On the other hand, in Japanese Patent Laid-Open No. 54-140123, there are a plurality of generators driven by a prime mover, one of them is operated at a constant speed rotation, and the remaining generators are operated at a low speed. It shows an example. The output of the generator that is operated at the rated speed is started by a motor that is started by a cycloconverter or an inverter, and the speed is controlled. When the synchronous speed of the electric motor and the synchronous speed of the low speed generator match,
The power source of the electric motor is switched to the power source of the generator during low speed operation, and thereafter, the speed of the electric motor is controlled by changing the rotation speed of the prime mover. However, no consideration is given to the inefficiency of the remaining generators at low speed operation.

[0006]

In the conventional power transmission system for a prime mover described above, even if the output of the prime mover changes, the prime mover rotates at a constant speed and the fuel consumption rate cannot be minimized. Therefore, there is a problem that even in a ship that does not normally run at maximum speed, the number of days that can be sailed is determined based on the fuel consumption during high-speed operation.

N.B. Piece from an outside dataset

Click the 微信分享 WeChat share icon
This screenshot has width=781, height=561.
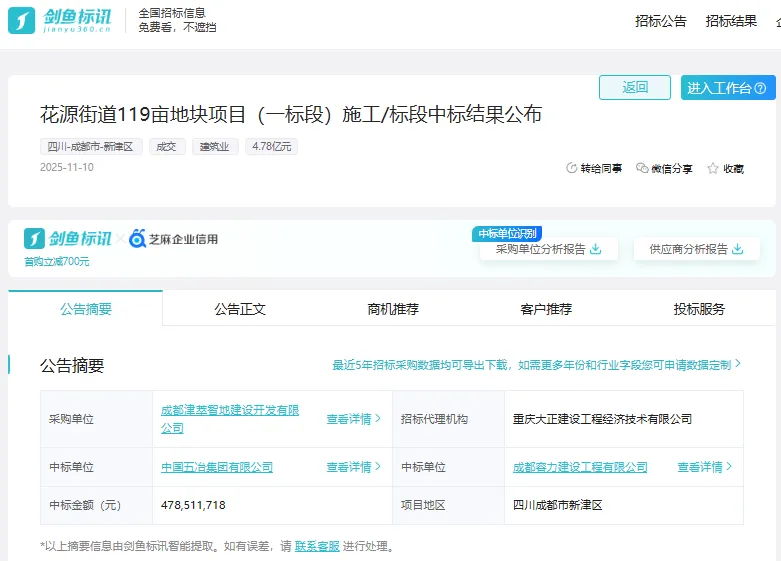pyautogui.click(x=642, y=169)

Along with that, a cycloconverter and an inverter, which have a large capacity and are expensive, have been adopted, and it has been difficult to reduce the cost.

Further, when a cycloconverter or an inverter is connected to an AC generator, ripple current flows in the AC generator, and it is necessary to take measures against temperature rise.

Furthermore, since the full load of the alternator is supplied to the electric motor through the cycloconverter and the inverter, the power factor of the generator is poor in most of the operating speed range, and the kVA capacity of the generator must be increased. Inevitably, it was a large and heavy system.

Since a motor and a generator interpose a cycloconverter and an inverter, most of the operating speed range cannot be operated with a sinusoidal voltage and current. Therefore, electromagnetic noise is generated in the electric motor and the generator, a reverse phase component is generated, and the internal loss is large.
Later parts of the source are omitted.